- _EXTRACTED ENTRIES_

▬▬▬

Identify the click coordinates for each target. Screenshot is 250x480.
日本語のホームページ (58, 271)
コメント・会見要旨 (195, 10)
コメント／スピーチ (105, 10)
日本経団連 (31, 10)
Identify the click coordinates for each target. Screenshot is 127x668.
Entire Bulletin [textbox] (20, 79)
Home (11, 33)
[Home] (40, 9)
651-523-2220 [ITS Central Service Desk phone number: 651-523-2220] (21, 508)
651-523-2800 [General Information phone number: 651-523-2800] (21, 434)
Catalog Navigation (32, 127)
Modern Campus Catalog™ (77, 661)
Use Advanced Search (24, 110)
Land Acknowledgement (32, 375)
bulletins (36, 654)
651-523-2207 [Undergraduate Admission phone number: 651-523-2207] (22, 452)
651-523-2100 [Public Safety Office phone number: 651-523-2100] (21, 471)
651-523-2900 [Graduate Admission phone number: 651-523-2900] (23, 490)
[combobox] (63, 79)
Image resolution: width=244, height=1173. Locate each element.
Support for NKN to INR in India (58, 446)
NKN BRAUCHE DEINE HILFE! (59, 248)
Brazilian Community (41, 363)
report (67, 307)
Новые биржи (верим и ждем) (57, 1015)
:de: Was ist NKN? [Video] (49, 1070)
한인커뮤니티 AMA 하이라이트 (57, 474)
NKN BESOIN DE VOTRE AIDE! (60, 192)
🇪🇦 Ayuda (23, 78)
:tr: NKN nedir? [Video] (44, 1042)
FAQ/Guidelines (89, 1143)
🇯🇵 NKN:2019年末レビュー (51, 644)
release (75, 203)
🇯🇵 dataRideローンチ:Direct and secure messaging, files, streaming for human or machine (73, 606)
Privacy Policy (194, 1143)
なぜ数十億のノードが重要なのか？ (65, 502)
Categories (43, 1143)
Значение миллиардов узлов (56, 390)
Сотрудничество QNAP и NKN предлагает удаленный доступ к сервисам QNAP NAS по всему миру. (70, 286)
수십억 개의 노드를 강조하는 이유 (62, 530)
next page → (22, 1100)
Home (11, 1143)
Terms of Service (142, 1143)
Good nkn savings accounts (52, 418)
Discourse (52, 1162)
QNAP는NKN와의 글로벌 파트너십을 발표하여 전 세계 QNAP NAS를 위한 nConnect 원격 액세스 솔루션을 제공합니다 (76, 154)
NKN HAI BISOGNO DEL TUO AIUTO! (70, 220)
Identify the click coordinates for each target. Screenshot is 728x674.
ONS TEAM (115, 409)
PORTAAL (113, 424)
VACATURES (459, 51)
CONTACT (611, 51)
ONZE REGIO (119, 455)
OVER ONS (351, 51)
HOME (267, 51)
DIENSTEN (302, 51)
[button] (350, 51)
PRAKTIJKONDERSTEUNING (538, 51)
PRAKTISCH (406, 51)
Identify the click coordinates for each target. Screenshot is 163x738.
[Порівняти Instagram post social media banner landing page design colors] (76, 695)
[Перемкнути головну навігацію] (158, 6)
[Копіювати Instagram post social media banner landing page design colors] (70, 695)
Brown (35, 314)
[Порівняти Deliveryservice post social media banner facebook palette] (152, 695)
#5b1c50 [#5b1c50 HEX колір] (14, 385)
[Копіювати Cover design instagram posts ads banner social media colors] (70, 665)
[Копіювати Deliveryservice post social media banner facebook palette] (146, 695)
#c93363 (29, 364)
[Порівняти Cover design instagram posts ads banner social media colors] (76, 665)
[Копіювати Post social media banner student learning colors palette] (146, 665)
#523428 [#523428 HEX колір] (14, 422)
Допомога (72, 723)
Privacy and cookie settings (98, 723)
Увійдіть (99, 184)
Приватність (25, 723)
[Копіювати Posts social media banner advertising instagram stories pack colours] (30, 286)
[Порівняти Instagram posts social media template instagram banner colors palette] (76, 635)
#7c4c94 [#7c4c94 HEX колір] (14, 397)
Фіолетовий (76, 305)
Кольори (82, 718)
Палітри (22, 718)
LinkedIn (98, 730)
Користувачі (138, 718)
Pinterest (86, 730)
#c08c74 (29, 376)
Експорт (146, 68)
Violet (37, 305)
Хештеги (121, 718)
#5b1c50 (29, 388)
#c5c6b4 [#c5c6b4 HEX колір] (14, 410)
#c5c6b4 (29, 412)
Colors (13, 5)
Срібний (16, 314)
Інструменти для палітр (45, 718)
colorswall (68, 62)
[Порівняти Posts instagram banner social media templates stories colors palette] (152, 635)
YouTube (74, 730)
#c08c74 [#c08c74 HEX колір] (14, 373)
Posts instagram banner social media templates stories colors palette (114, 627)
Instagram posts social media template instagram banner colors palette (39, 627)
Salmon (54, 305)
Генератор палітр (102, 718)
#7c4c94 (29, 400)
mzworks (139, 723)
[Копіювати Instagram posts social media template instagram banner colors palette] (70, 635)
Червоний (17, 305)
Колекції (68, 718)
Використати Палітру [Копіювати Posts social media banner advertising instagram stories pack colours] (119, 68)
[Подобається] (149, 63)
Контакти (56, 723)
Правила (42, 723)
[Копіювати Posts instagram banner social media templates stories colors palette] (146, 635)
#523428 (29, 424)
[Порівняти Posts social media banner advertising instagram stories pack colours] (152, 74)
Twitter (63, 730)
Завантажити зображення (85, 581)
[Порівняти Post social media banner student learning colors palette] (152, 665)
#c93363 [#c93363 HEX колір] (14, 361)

▬▬▬

- _WRITTEN INSTRUCTION_
Return the entire listing above word for word, with every line in its original order and nothing changed.

- _SOLUTION TO THE PROBLEM_
Identify the click coordinates for each target. Screenshot is 250x480.
日本語のホームページ (58, 271)
コメント・会見要旨 (195, 10)
コメント／スピーチ (105, 10)
日本経団連 (31, 10)
Identify the click coordinates for each target. Screenshot is 127x668.
Entire Bulletin [textbox] (20, 79)
Home (11, 33)
[Home] (40, 9)
651-523-2220 [ITS Central Service Desk phone number: 651-523-2220] (21, 508)
651-523-2800 [General Information phone number: 651-523-2800] (21, 434)
Catalog Navigation (32, 127)
Modern Campus Catalog™ (77, 661)
Use Advanced Search (24, 110)
Land Acknowledgement (32, 375)
bulletins (36, 654)
651-523-2207 [Undergraduate Admission phone number: 651-523-2207] (22, 452)
651-523-2100 [Public Safety Office phone number: 651-523-2100] (21, 471)
651-523-2900 [Graduate Admission phone number: 651-523-2900] (23, 490)
[combobox] (63, 79)
Image resolution: width=244, height=1173. Locate each element.
Support for NKN to INR in India (58, 446)
NKN BRAUCHE DEINE HILFE! (59, 248)
Brazilian Community (41, 363)
report (67, 307)
Новые биржи (верим и ждем) (57, 1015)
:de: Was ist NKN? [Video] (49, 1070)
한인커뮤니티 AMA 하이라이트 (57, 474)
NKN BESOIN DE VOTRE AIDE! (60, 192)
🇪🇦 Ayuda (23, 78)
:tr: NKN nedir? [Video] (44, 1042)
FAQ/Guidelines (89, 1143)
🇯🇵 NKN:2019年末レビュー (51, 644)
release (75, 203)
🇯🇵 dataRideローンチ:Direct and secure messaging, files, streaming for human or machine (73, 606)
Privacy Policy (194, 1143)
なぜ数十億のノードが重要なのか？ (65, 502)
Categories (43, 1143)
Значение миллиардов узлов (56, 390)
Сотрудничество QNAP и NKN предлагает удаленный доступ к сервисам QNAP NAS по всему миру. (70, 286)
수십억 개의 노드를 강조하는 이유 (62, 530)
next page → (22, 1100)
Home (11, 1143)
Terms of Service (142, 1143)
Good nkn savings accounts (52, 418)
Discourse (52, 1162)
QNAP는NKN와의 글로벌 파트너십을 발표하여 전 세계 QNAP NAS를 위한 nConnect 원격 액세스 솔루션을 제공합니다 (76, 154)
NKN HAI BISOGNO DEL TUO AIUTO! (70, 220)
Identify the click coordinates for each target. Screenshot is 728x674.
ONS TEAM (115, 409)
PORTAAL (113, 424)
VACATURES (459, 51)
CONTACT (611, 51)
ONZE REGIO (119, 455)
OVER ONS (351, 51)
HOME (267, 51)
DIENSTEN (302, 51)
[button] (350, 51)
PRAKTIJKONDERSTEUNING (538, 51)
PRAKTISCH (406, 51)
Identify the click coordinates for each target. Screenshot is 163x738.
[Порівняти Instagram post social media banner landing page design colors] (76, 695)
[Перемкнути головну навігацію] (158, 6)
[Копіювати Instagram post social media banner landing page design colors] (70, 695)
Brown (35, 314)
[Порівняти Deliveryservice post social media banner facebook palette] (152, 695)
#5b1c50 [#5b1c50 HEX колір] (14, 385)
[Копіювати Cover design instagram posts ads banner social media colors] (70, 665)
[Копіювати Deliveryservice post social media banner facebook palette] (146, 695)
#c93363 (29, 364)
[Порівняти Cover design instagram posts ads banner social media colors] (76, 665)
[Копіювати Post social media banner student learning colors palette] (146, 665)
#523428 [#523428 HEX колір] (14, 422)
Допомога (72, 723)
Privacy and cookie settings (98, 723)
Увійдіть (99, 184)
Приватність (25, 723)
[Копіювати Posts social media banner advertising instagram stories pack colours] (30, 286)
[Порівняти Instagram posts social media template instagram banner colors palette] (76, 635)
#7c4c94 [#7c4c94 HEX колір] (14, 397)
Фіолетовий (76, 305)
Кольори (82, 718)
Палітри (22, 718)
LinkedIn (98, 730)
Користувачі (138, 718)
Pinterest (86, 730)
#c08c74 (29, 376)
Експорт (146, 68)
Violet (37, 305)
Хештеги (121, 718)
#5b1c50 (29, 388)
#c5c6b4 [#c5c6b4 HEX колір] (14, 410)
#c5c6b4 (29, 412)
Colors (13, 5)
Срібний (16, 314)
Інструменти для палітр (45, 718)
colorswall (68, 62)
[Порівняти Posts instagram banner social media templates stories colors palette] (152, 635)
YouTube (74, 730)
#c08c74 [#c08c74 HEX колір] (14, 373)
Posts instagram banner social media templates stories colors palette (114, 627)
Instagram posts social media template instagram banner colors palette (39, 627)
Salmon (54, 305)
Генератор палітр (102, 718)
#7c4c94 (29, 400)
mzworks (139, 723)
[Копіювати Instagram posts social media template instagram banner colors palette] (70, 635)
Червоний (17, 305)
Колекції (68, 718)
Використати Палітру [Копіювати Posts social media banner advertising instagram stories pack colours] (119, 68)
[Подобається] (149, 63)
Контакти (56, 723)
Правила (42, 723)
[Копіювати Posts instagram banner social media templates stories colors palette] (146, 635)
#523428 (29, 424)
[Порівняти Posts social media banner advertising instagram stories pack colours] (152, 74)
Twitter (63, 730)
Завантажити зображення (85, 581)
[Порівняти Post social media banner student learning colors palette] (152, 665)
#c93363 [#c93363 HEX колір] (14, 361)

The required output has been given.